Segment Open

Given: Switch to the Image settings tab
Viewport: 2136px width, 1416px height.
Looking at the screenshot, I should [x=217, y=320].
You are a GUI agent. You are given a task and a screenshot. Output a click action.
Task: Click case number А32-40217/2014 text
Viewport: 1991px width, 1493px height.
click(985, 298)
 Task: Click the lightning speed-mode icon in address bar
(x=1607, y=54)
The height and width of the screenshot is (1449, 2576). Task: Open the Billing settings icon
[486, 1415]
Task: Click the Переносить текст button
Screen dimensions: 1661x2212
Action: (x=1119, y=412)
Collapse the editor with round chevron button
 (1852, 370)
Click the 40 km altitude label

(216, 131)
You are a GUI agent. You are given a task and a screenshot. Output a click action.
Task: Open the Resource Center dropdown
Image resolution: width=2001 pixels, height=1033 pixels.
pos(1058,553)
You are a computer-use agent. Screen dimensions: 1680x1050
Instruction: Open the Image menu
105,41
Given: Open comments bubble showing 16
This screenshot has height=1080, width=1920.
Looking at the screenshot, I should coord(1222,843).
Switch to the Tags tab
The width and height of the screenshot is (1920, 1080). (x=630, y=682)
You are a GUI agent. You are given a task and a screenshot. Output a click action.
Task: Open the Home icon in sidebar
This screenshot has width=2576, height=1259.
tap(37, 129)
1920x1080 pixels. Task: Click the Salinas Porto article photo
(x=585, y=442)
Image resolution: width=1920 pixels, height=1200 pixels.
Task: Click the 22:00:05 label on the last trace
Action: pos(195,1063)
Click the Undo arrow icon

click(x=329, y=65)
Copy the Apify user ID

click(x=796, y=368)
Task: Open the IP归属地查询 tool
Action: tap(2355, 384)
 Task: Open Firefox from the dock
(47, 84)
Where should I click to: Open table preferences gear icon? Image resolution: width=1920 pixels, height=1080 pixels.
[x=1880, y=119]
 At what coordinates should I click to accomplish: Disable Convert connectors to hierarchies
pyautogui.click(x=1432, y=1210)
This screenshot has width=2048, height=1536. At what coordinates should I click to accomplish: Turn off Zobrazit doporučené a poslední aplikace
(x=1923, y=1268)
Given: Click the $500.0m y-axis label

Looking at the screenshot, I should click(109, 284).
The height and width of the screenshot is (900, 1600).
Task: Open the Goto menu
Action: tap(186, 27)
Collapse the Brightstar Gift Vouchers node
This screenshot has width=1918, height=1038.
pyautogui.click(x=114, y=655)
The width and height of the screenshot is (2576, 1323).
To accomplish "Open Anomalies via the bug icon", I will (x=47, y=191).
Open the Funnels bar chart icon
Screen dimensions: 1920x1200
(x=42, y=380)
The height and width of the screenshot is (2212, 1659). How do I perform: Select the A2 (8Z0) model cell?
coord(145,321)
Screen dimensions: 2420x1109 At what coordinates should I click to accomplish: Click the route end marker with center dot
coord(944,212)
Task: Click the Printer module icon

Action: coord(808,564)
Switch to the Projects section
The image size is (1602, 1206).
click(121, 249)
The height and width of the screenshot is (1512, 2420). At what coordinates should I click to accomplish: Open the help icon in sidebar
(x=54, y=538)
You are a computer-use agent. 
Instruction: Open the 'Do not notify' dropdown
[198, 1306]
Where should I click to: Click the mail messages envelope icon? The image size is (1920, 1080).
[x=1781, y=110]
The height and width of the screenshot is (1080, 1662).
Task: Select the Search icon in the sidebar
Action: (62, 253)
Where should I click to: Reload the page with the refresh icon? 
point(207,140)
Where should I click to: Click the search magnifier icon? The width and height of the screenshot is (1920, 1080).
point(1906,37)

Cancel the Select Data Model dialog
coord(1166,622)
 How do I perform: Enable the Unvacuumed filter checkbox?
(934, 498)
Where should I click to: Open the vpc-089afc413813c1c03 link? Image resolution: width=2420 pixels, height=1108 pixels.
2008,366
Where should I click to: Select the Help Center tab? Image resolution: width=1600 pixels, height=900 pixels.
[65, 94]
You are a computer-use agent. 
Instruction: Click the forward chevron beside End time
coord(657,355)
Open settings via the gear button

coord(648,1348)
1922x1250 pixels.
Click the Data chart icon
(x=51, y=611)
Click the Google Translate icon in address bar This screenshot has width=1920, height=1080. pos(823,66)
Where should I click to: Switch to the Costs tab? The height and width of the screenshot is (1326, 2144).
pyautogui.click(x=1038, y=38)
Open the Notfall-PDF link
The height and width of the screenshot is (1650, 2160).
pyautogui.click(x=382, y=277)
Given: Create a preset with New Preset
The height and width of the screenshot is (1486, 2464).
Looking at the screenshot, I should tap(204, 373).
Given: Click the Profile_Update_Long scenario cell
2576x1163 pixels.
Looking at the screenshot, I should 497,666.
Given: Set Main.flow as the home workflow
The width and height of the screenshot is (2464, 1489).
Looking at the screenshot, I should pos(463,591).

Segment Closed

- _AIM OF THE EXERCISE_:
A faithful copy of every record is required; output it in full.

- _EXERCISE SOLUTION_:
Given: Switch to the Image settings tab
Viewport: 2136px width, 1416px height.
Looking at the screenshot, I should [x=217, y=320].
You are a GUI agent. You are given a task and a screenshot. Output a click action.
Task: Click case number А32-40217/2014 text
Viewport: 1991px width, 1493px height.
click(985, 298)
 Task: Click the lightning speed-mode icon in address bar
(x=1607, y=54)
The height and width of the screenshot is (1449, 2576). Task: Open the Billing settings icon
[486, 1415]
Task: Click the Переносить текст button
Screen dimensions: 1661x2212
Action: (x=1119, y=412)
Collapse the editor with round chevron button
 (1852, 370)
Click the 40 km altitude label

(216, 131)
You are a GUI agent. You are given a task and a screenshot. Output a click action.
Task: Open the Resource Center dropdown
Image resolution: width=2001 pixels, height=1033 pixels.
pos(1058,553)
You are a computer-use agent. Screen dimensions: 1680x1050
Instruction: Open the Image menu
105,41
Given: Open comments bubble showing 16
This screenshot has height=1080, width=1920.
Looking at the screenshot, I should coord(1222,843).
Switch to the Tags tab
The width and height of the screenshot is (1920, 1080). (x=630, y=682)
You are a GUI agent. You are given a task and a screenshot. Output a click action.
Task: Open the Home icon in sidebar
This screenshot has width=2576, height=1259.
tap(37, 129)
1920x1080 pixels. Task: Click the Salinas Porto article photo
(x=585, y=442)
Image resolution: width=1920 pixels, height=1200 pixels.
Task: Click the 22:00:05 label on the last trace
Action: pos(195,1063)
Click the Undo arrow icon

click(x=329, y=65)
Copy the Apify user ID

click(x=796, y=368)
Task: Open the IP归属地查询 tool
Action: tap(2355, 384)
 Task: Open Firefox from the dock
(47, 84)
Where should I click to: Open table preferences gear icon? Image resolution: width=1920 pixels, height=1080 pixels.
[x=1880, y=119]
 At what coordinates should I click to accomplish: Disable Convert connectors to hierarchies
pyautogui.click(x=1432, y=1210)
This screenshot has width=2048, height=1536. At what coordinates should I click to accomplish: Turn off Zobrazit doporučené a poslední aplikace
(x=1923, y=1268)
Given: Click the $500.0m y-axis label

Looking at the screenshot, I should click(109, 284).
The height and width of the screenshot is (900, 1600).
Task: Open the Goto menu
Action: tap(186, 27)
Collapse the Brightstar Gift Vouchers node
This screenshot has width=1918, height=1038.
pyautogui.click(x=114, y=655)
The width and height of the screenshot is (2576, 1323).
To accomplish "Open Anomalies via the bug icon", I will (x=47, y=191).
Open the Funnels bar chart icon
Screen dimensions: 1920x1200
(x=42, y=380)
The height and width of the screenshot is (2212, 1659). How do I perform: Select the A2 (8Z0) model cell?
coord(145,321)
Screen dimensions: 2420x1109 At what coordinates should I click to accomplish: Click the route end marker with center dot
coord(944,212)
Task: Click the Printer module icon

Action: coord(808,564)
Switch to the Projects section
The image size is (1602, 1206).
click(121, 249)
The height and width of the screenshot is (1512, 2420). At what coordinates should I click to accomplish: Open the help icon in sidebar
(x=54, y=538)
You are a computer-use agent. 
Instruction: Open the 'Do not notify' dropdown
[198, 1306]
Where should I click to: Click the mail messages envelope icon? The image size is (1920, 1080).
[x=1781, y=110]
The height and width of the screenshot is (1080, 1662).
Task: Select the Search icon in the sidebar
Action: (62, 253)
Where should I click to: Reload the page with the refresh icon? 
point(207,140)
Where should I click to: Click the search magnifier icon? The width and height of the screenshot is (1920, 1080).
point(1906,37)

Cancel the Select Data Model dialog
coord(1166,622)
 How do I perform: Enable the Unvacuumed filter checkbox?
(934, 498)
Where should I click to: Open the vpc-089afc413813c1c03 link? Image resolution: width=2420 pixels, height=1108 pixels.
2008,366
Where should I click to: Select the Help Center tab? Image resolution: width=1600 pixels, height=900 pixels.
[65, 94]
You are a computer-use agent. 
Instruction: Click the forward chevron beside End time
coord(657,355)
Open settings via the gear button

coord(648,1348)
1922x1250 pixels.
Click the Data chart icon
(x=51, y=611)
Click the Google Translate icon in address bar This screenshot has width=1920, height=1080. pos(823,66)
Where should I click to: Switch to the Costs tab? The height and width of the screenshot is (1326, 2144).
pyautogui.click(x=1038, y=38)
Open the Notfall-PDF link
The height and width of the screenshot is (1650, 2160).
pyautogui.click(x=382, y=277)
Given: Create a preset with New Preset
The height and width of the screenshot is (1486, 2464).
Looking at the screenshot, I should tap(204, 373).
Given: Click the Profile_Update_Long scenario cell
2576x1163 pixels.
Looking at the screenshot, I should 497,666.
Given: Set Main.flow as the home workflow
The width and height of the screenshot is (2464, 1489).
Looking at the screenshot, I should pos(463,591).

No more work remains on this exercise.